As in other genres, metal requires clarity so listeners can detect individual instruments, but metal engineers operate in a particularly dense sound environment where many instruments overlap the same low-frequency bands,[77] resulting in significant frequency masking.[78] Frequency masking occurs when overlapping sound sources cause some frequencies to obscure others, making it difficult for each instrument to be heard distinctly. Producers cannot change a recorded performance, but they can alter the signal’s frequency response in ways that shape how different elements are perceived – much like how placing a pillow, earplugs, earmuffs, or water in front of a listener’s ear would selectively filter certain frequencies. In this way, producers control how the signal is mediated so that different components pass through without interference from others.

Additionally, the acoustics of an audio signal are more complex than may seem from real-time listening. Looking at loudness-normalized spectra of kick, bass, and guitar in Bogren’s mix (Figure 15), the kick drum, although perceived as a single percussive sound, simultaneously combines a lower thud around 86Hz and an upper click around 3.6kHz, along with local spectral peaks and valleys in between. This affects the overall sound compared to the guitar and bass. When a pitched instrument plays a note, the composite sound contains a fundamental frequency (e.g., 440Hz, hence the designation A440) and a series of harmonic overtones that are multiples of that fundamental (880Hz, 1320Hz, 1760Hz, etc.). Producers can modify the signal by emphasizing or attenuating these different spectrum regions to customize their timbres and balance the density of different frequency regions.[79]

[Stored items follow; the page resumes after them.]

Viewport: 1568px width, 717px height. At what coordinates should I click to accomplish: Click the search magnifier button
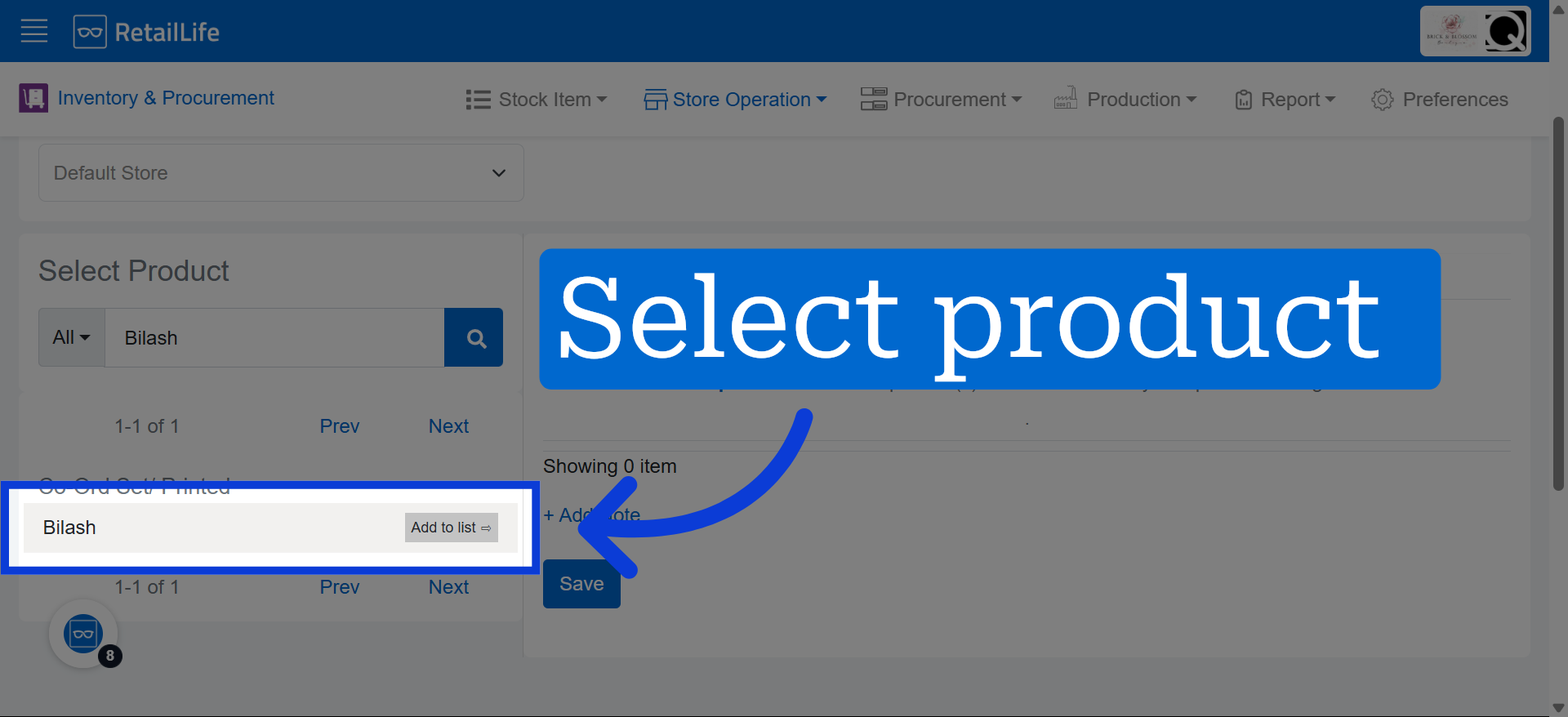pyautogui.click(x=474, y=337)
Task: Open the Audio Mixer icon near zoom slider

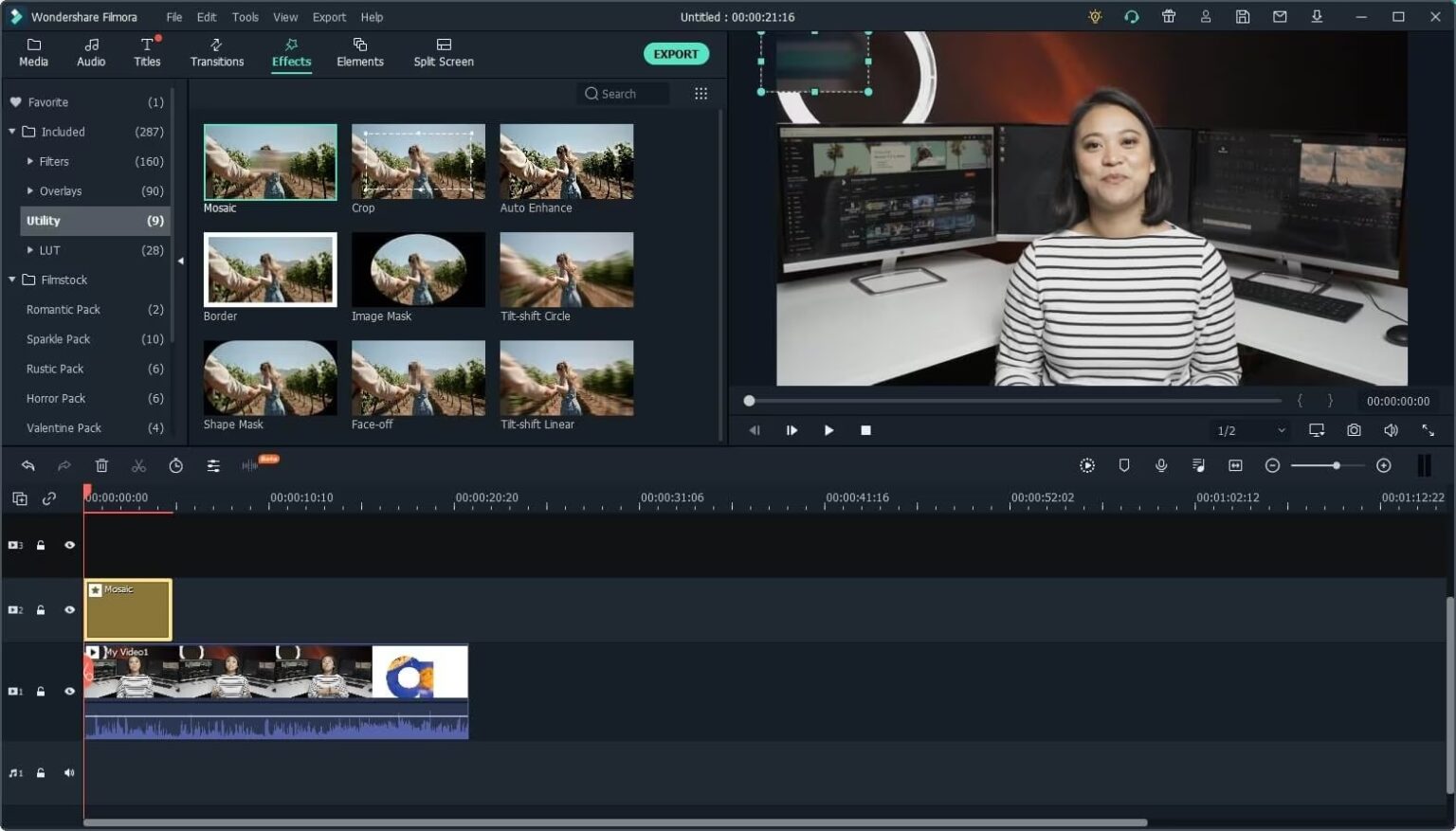Action: (1198, 465)
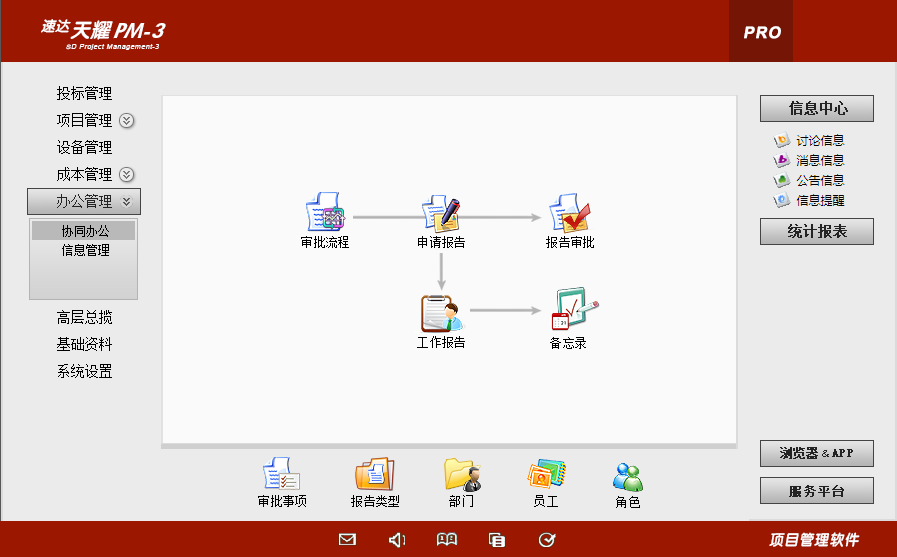Click the speaker icon in bottom bar

pos(397,540)
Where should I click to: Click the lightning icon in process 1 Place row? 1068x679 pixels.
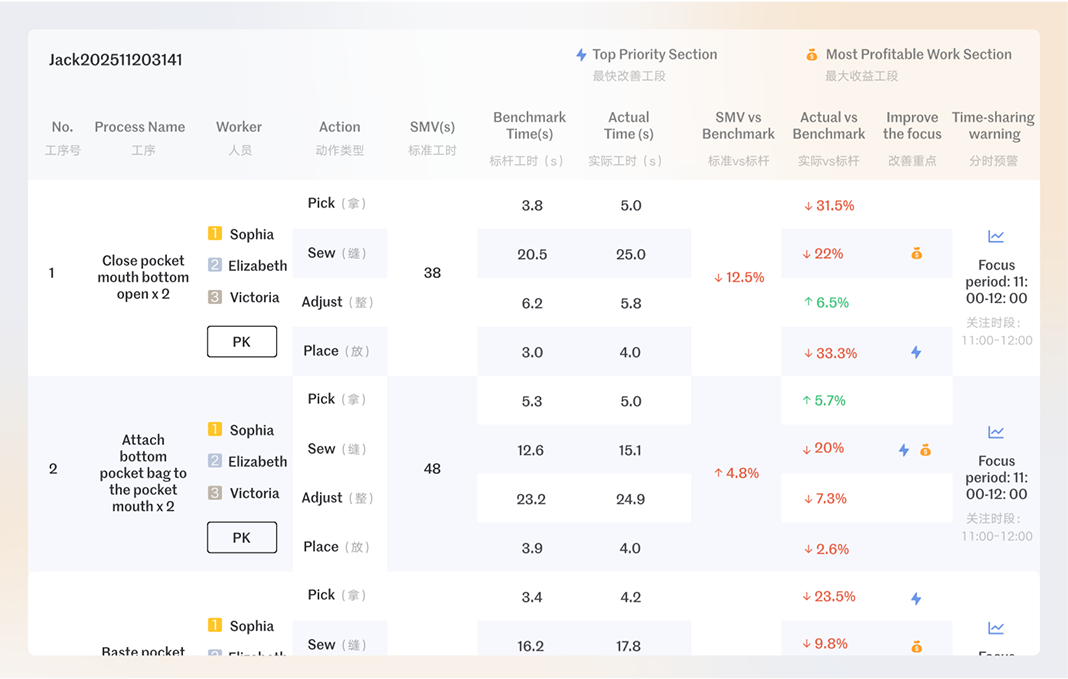916,352
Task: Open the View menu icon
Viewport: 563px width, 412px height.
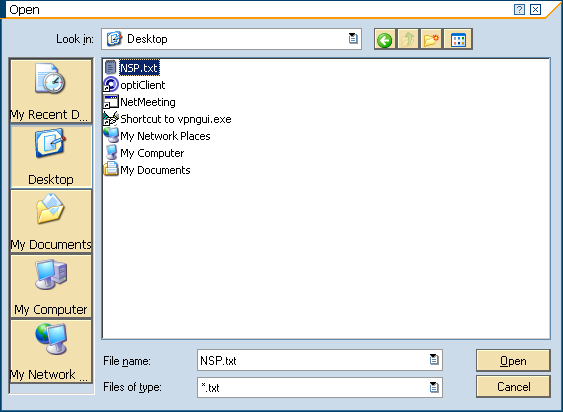Action: coord(458,39)
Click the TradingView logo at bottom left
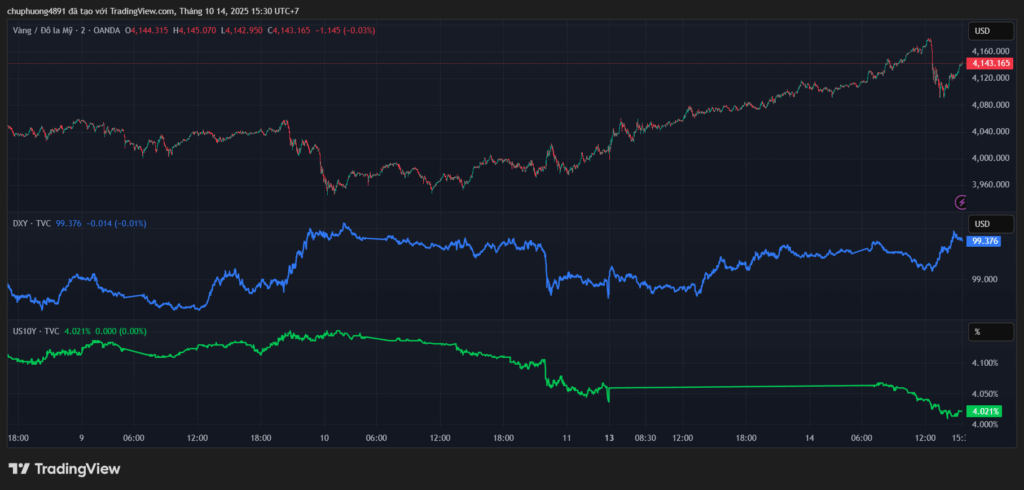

Figure 15: Kick, bass, guitar spectra, Bogren’s mix of “In Solitude,” loudness-normalized (created with Adobe Audition)

During the mid-2000s and earlier, the bass was often placed below the kick,[80] partly because the kick had a less pronounced low-end than would later be possible with more advanced drum triggering.[81] In this older practice, the bass provides most of the mix’s sonic weight. By contrast, Bogren’s kick appears “scooped”: in Figure 15, his kick has a strong component that peaks below the fundamental of the bass as well as another salient component in the high-end, 3–4kHz range.[82] Specifically, the kick drum’s lower peak measures around 86Hz while the peaks of the guitars and bass overlap around 110Hz, matching their A2 pitch as notated in our transcription (Figure 16). This arrangement works well when the kick drums involve intricate rhythms with frequent rests rather than constant double-bass drumming. Otherwise, the double kick would overwhelm with unclear, booming hits. In addition to the advantage of achieving clarity within a dense sonic space, Bogren’s mix (Audio Example 7.1) has more power and excitement this way, which is a likely reason why similar approaches are becoming more common in metal production.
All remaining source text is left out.